Rewrite the items below, changing every "icon" to "button" and leaving everything else as it is.

Data listing -
----

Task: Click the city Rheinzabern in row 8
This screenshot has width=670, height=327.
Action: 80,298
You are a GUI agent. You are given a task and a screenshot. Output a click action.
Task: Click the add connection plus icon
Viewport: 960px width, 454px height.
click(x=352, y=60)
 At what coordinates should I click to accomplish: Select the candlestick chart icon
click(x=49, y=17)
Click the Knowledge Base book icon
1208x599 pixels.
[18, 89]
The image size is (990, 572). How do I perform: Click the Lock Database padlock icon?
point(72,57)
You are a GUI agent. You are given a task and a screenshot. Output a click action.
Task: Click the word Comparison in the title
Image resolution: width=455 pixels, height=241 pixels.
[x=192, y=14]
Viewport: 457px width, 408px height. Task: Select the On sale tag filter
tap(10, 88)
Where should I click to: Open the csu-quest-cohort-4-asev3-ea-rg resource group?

----

Response to the exercise -
Task: Click the city Rheinzabern in row 8
This screenshot has width=670, height=327.
Action: 80,298
You are a GUI agent. You are given a task and a screenshot. Output a click action.
Task: Click the add connection plus button
Viewport: 960px width, 454px height.
click(x=352, y=60)
 At what coordinates should I click to accomplish: Select the candlestick chart button
click(x=49, y=17)
Click the Knowledge Base book button
1208x599 pixels.
[18, 89]
The image size is (990, 572). How do I perform: Click the Lock Database padlock button?
point(72,57)
You are a GUI agent. You are given a task and a screenshot. Output a click action.
Task: Click the word Comparison in the title
Image resolution: width=455 pixels, height=241 pixels.
[x=192, y=14]
Viewport: 457px width, 408px height. Task: Select the On sale tag filter
tap(10, 88)
Where should I click to: Open the csu-quest-cohort-4-asev3-ea-rg resource group?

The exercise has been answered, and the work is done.